Working within the necessary, but restrictive confines of a retrospective case-control study, Berdahl and co-workers suggest that lower CSF pressure may indeed be a risk factor for glaucoma. Although the authors freely admit the limitations of their study design, it is clear that a prospective study to measure CSF pressure in glaucoma and control patients would be ethically difficult unless a less invasive method than lumbar puncture is developed in the future. Although their data are extremely interesting and suggestive that low CSF pressure is a risk for glaucoma, the results should be interpreted with some caution. In particular the rates of exclusion from the study were extremely high (507/556 potential controls and 88/116 potential POAG were excluded, admittedly with good reason). There were also some differences between the groups with a higher rate of headache in the control group and radiculopathy in the POAG group.
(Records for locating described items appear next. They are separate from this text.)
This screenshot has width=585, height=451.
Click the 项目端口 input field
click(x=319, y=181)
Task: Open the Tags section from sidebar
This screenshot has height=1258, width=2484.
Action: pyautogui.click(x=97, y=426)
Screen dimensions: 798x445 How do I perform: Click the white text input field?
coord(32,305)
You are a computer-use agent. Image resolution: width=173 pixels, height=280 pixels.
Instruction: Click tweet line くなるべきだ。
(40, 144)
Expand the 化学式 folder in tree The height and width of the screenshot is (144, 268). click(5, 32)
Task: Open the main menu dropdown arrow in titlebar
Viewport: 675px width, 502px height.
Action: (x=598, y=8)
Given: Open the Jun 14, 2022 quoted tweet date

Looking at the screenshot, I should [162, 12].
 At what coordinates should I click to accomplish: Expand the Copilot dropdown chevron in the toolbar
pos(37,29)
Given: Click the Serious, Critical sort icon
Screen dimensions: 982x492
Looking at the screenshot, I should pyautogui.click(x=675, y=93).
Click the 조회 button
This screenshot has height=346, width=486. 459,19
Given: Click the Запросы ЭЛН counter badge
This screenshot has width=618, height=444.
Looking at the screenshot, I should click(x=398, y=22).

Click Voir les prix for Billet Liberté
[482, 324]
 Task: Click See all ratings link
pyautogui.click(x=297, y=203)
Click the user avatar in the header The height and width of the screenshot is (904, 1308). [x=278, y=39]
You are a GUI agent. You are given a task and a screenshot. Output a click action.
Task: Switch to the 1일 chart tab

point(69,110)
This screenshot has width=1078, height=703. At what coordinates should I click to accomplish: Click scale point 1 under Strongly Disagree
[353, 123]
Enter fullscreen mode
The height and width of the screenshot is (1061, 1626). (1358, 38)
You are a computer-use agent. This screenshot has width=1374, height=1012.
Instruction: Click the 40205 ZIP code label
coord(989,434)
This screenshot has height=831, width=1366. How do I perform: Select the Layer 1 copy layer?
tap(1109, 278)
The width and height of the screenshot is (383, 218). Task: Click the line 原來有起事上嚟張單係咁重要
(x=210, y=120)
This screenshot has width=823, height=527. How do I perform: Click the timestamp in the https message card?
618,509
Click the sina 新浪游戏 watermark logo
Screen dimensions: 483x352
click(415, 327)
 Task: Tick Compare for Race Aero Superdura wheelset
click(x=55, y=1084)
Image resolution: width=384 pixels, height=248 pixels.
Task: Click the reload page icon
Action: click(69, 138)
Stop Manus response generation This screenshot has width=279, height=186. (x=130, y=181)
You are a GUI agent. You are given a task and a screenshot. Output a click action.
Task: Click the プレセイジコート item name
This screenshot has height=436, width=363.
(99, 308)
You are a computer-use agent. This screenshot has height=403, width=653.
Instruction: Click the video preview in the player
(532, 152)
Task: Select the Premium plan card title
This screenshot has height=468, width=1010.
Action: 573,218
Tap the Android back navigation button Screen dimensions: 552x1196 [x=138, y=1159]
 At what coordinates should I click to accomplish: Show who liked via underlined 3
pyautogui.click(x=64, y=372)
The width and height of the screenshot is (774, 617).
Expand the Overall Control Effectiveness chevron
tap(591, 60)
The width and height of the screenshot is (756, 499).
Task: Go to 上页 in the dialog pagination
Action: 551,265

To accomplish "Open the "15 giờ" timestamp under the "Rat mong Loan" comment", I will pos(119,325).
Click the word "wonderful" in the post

Could the apparently lower CSF pressure in POAG be explained by patients with headaches, by chance over-represented in the control group, being more likely to have higher CSF pressure? It seems conceivable that patients with higher CSF pressure could be more prone to headaches severe enough to warrant a lumbar puncture, even without more overt signs of intracranial hypertension that would have led to their exclusion from the study.

Nevertheless, this is very interesting work. Perhaps animal experiments where high IOP is maintained on a background of varied CSF pressure (eg by drugs or a CSF shunt) would aid further in elucidating the important issue raised.